## WHAT NEEDS TO BE DONE:
Wherever "agent" shows up in the records below, copy the whole line.

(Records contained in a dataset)
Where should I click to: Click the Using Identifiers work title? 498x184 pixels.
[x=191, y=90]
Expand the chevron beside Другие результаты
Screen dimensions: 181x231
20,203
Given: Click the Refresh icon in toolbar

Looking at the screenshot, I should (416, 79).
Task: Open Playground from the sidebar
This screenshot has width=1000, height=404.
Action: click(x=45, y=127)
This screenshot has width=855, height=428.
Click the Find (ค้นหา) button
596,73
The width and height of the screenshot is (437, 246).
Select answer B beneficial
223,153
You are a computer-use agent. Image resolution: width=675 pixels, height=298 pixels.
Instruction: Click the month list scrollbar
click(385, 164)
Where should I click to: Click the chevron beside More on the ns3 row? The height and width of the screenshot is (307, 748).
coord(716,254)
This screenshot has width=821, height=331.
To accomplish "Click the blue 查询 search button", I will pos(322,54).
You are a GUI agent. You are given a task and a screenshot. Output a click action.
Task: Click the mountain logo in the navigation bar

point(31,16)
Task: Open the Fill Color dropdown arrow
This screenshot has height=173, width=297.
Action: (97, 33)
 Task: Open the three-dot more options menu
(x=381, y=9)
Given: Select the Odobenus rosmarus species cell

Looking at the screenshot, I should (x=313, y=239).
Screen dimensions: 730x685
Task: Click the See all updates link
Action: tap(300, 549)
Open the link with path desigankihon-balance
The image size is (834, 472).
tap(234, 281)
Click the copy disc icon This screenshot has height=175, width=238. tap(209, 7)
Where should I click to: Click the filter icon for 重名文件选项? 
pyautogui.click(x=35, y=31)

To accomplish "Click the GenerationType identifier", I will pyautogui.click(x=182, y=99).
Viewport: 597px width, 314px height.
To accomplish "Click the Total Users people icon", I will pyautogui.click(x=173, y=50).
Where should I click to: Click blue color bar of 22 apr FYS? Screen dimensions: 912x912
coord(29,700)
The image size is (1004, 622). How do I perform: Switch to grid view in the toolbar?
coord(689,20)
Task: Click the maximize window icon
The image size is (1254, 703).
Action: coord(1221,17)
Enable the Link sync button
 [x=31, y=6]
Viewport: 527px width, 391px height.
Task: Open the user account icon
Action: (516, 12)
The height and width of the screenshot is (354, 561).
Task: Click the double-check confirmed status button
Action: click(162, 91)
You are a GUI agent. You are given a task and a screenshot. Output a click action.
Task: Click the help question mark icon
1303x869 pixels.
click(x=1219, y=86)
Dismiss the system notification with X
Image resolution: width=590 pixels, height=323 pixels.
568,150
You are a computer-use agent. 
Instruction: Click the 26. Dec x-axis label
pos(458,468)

## EXERCISE RESPONSE:
You are a computer-use agent. Image resolution: width=675 pixels, height=298 pixels.
You are a GUI agent. You are given a task and a screenshot. Output a click action.
You are a GUI agent. You are given a task and a screenshot. Output a click action.
You are a computer-use agent. 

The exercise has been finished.